2. The Appellant applied for permission to appeal, which was granted by First-tier Tribunal Judge Mulready in the following terms:
“1. The application is in time. The grounds are that the judge made errors of fact, did not consider the fact that the appellant was a minor at the time he completed the statement of evidence form, erred in required corroborative evidence, failed to consider that the student visa was created by an agent to help the appellant flee persecution and to claim asylum in the UK, did not refer to any evidence to support the finding that it is not credible that children are arrested by the Turkish authorities, failed to consider that the appellant would be returned as an adult, made a contradictory finding, failed to give adequate reasons, and failed to make findings where required.
2. There are a number of findings of fact in the Decision which, when considered alongside the detail of the evidence provided in the grounds, appear to be erroneous. The Decision makes clear these findings have contributed to the adverse credibility finding against the appellant, which is material to the outcome of the appeal. The rest of the grounds are also arguable, and so permission is granted on all of them”.
3. The Secretary of State provided a detailed Rule 24 response and indicated that the appeal was resisted.
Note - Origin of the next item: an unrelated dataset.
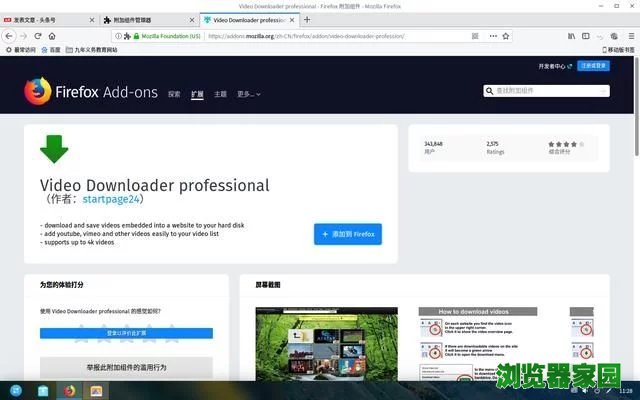Open a new tab with the plus icon
This screenshot has width=640, height=400.
click(x=307, y=19)
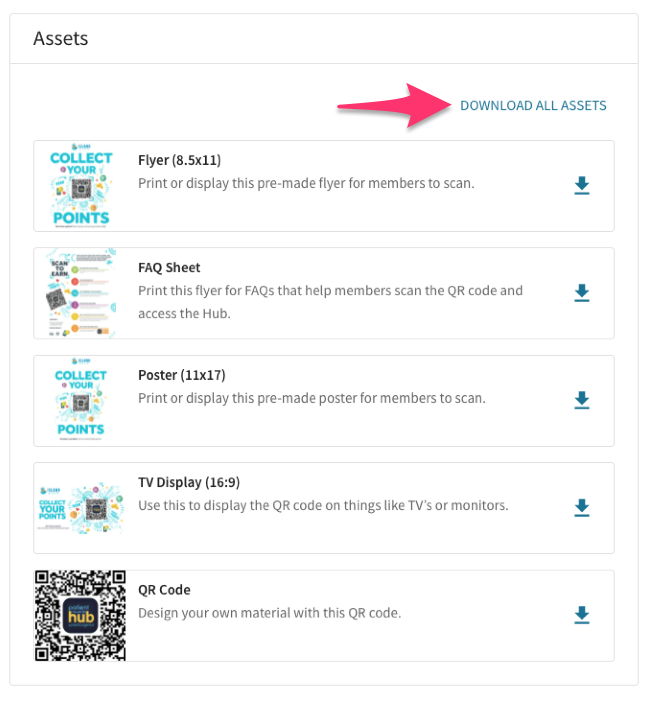
Task: Click the Assets panel heading
Action: click(x=60, y=39)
I have taken that document into account alongside the representatives’ further oral submissions before me.
Findings
4. At the close of the hearing, I indicated that I would reserve my decision, which I shall now give.
5. I am only just satisfied, and so find, that there are material errors of law in the decision, requiring it to be set aside and to be reheard at a de novo hearing for the following reasons.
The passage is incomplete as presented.